The co-living sector has also seen the rise of real estate startups valued like tech companies. Like co-working, co-living firms lease space, and sublease it at a premium.

Common’s Hargreaves dismissed the notion that a drop in WeWork’s valuation would affect his company’s value. His New York-based company, which is valued somewhere below $500 million, has raised $63 million in venture capital funding. In pitch decks, Hargreaves said he compared Common to other hospitality companies, like hotel chains, rather than WeWork.

There are plenty of reasons for investors to be wary of tech startups with high valuations. A study from the National Bureau of Economic Research found that more than 100 unicorn startups — those valued at more than $1 billion — were overvalued by 50 percent on average in 2017.

SoftBank and its fabled Vision Fund has played an integral role in ballooning the valuations of real estate and construction startups, including brokerage Compass, construction company Katerra and home-flipping startup OpenDoor. Each have valuations akin to tech companies, which typically achieve high valuations due to a combination of limited costs and the prospect of mass-adoption.
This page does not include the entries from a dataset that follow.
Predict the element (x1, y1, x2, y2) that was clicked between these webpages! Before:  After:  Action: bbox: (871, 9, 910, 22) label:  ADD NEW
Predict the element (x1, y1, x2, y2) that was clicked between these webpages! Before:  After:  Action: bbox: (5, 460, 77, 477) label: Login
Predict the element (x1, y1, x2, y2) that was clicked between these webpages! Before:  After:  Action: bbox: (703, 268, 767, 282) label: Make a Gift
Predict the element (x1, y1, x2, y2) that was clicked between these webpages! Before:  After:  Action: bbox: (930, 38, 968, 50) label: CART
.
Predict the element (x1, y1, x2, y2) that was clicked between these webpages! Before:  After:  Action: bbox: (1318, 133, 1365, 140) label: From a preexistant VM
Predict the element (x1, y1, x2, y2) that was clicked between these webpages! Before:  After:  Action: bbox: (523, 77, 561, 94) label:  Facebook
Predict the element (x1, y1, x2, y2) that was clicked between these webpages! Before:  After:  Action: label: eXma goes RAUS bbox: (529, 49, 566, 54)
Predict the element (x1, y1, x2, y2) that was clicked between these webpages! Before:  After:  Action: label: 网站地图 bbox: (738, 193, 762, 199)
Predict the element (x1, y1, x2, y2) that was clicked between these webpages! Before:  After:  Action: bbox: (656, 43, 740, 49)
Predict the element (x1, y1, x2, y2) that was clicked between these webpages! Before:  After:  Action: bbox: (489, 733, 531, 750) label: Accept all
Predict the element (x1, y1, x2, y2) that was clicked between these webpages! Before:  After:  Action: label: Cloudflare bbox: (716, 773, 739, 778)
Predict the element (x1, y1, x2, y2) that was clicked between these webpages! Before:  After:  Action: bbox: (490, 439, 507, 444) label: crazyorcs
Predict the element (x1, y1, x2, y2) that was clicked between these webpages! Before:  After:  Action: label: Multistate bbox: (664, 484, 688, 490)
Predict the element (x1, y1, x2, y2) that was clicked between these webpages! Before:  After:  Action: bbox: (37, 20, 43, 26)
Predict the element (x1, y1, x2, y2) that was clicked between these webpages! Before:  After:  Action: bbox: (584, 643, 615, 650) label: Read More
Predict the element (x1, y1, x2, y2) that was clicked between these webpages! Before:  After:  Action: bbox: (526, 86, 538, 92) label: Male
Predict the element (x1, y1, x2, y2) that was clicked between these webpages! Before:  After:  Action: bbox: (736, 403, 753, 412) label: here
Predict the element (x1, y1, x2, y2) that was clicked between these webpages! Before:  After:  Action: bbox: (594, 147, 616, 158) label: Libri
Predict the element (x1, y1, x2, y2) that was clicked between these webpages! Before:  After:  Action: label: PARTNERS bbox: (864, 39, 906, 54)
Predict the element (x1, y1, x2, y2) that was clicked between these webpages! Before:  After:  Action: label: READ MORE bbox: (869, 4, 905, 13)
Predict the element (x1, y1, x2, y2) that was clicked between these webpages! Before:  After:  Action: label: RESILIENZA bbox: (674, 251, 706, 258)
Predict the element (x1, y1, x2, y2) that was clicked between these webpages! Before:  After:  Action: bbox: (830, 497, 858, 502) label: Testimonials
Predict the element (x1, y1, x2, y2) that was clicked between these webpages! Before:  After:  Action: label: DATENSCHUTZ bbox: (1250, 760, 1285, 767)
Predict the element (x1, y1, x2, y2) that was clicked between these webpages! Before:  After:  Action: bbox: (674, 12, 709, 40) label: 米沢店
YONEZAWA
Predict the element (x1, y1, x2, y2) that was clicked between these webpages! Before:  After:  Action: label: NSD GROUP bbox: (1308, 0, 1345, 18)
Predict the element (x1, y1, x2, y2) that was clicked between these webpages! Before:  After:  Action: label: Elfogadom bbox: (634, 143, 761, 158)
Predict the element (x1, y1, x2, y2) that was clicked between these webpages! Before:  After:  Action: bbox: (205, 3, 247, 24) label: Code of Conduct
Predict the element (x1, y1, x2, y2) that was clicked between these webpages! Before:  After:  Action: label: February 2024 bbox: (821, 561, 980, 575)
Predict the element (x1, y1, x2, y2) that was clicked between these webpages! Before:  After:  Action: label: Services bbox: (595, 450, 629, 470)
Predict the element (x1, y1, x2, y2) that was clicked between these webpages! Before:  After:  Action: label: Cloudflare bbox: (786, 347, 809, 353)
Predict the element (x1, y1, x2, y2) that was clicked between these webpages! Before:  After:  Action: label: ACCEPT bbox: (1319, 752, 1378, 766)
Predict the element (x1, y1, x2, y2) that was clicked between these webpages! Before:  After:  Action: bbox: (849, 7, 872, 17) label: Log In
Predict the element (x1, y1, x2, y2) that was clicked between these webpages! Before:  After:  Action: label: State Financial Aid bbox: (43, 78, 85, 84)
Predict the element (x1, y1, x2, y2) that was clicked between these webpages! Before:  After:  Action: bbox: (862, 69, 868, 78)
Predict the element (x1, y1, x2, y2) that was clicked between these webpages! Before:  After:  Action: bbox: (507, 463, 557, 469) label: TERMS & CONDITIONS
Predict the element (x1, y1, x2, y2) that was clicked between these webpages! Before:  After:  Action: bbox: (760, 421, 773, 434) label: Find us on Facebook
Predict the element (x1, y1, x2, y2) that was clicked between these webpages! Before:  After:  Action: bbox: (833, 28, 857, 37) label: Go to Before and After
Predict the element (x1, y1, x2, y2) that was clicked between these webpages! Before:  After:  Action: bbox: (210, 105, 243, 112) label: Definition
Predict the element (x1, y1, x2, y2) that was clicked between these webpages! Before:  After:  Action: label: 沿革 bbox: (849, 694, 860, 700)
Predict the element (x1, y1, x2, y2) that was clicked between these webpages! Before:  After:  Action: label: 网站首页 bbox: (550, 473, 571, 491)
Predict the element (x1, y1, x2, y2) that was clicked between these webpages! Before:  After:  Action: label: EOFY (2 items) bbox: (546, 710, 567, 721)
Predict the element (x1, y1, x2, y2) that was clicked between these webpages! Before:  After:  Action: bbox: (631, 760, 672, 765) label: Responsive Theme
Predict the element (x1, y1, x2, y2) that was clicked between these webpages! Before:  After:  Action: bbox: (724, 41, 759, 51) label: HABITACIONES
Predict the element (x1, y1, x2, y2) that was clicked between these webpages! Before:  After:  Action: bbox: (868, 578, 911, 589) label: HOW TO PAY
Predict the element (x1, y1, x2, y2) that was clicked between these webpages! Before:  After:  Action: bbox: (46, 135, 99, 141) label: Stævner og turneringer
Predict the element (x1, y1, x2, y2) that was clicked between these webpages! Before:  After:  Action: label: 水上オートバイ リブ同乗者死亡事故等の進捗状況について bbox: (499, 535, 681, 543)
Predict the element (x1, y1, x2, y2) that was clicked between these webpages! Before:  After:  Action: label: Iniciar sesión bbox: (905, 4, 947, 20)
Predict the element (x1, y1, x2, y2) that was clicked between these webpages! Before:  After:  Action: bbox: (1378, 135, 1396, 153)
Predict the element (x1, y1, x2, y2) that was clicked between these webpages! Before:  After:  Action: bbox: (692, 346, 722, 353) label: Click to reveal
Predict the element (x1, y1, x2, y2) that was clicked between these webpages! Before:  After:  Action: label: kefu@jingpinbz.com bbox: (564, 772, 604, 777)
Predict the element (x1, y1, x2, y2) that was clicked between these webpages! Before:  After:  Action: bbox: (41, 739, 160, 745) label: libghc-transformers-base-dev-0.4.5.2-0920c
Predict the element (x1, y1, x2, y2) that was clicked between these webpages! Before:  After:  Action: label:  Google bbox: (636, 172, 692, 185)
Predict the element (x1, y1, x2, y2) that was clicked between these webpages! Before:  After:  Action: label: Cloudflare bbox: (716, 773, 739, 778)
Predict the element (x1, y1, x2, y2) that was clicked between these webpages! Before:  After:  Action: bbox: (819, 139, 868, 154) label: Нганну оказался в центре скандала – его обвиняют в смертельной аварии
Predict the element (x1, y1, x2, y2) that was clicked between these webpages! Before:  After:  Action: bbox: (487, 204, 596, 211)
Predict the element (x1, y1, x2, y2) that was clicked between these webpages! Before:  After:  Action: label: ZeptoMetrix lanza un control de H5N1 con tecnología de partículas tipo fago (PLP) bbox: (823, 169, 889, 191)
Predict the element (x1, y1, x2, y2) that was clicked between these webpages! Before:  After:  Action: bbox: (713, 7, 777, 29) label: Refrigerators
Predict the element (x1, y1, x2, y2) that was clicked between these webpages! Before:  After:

Katerra, a SoftBank-backed construction company that uses technology to streamline the design and production process, has raised more than $1 billion in funding and is said to be valued at more than $4 billion. The company, which this week announced two new acquisitions, declined to answer questions about whether changes to WeWork’s valuation would affect its own.

Compass, a New York-based firm that has disrupted the brokerage industry, uses technology to provide services and arm agents with better back-end tools. After raising $370 million in its latest funding round, the brokerage said it was valued at $6.4 billion. Compass has also said it doesn’t plan to turn a profit for the foreseeable future. The firm, led by Robert Reffkin, declined to provide commentary on its valuation, and if WeWork’s move would affect it.

According to Clelia Warburg Peters, co-founder of startup accelerator MetaProp, WeWork’s plunging valuation came down to company-specific issues.

“People that aren’t looking below the surface could take this as a sign signifying something related to proptech,” she said. “Primarily, this is commentary about WeWork, not proptech generally.”

But, she added: “It’s never good for any venture-backed company that’s received a ton of funding when venture-backed IPOs are not popping in the way they’d hoped.”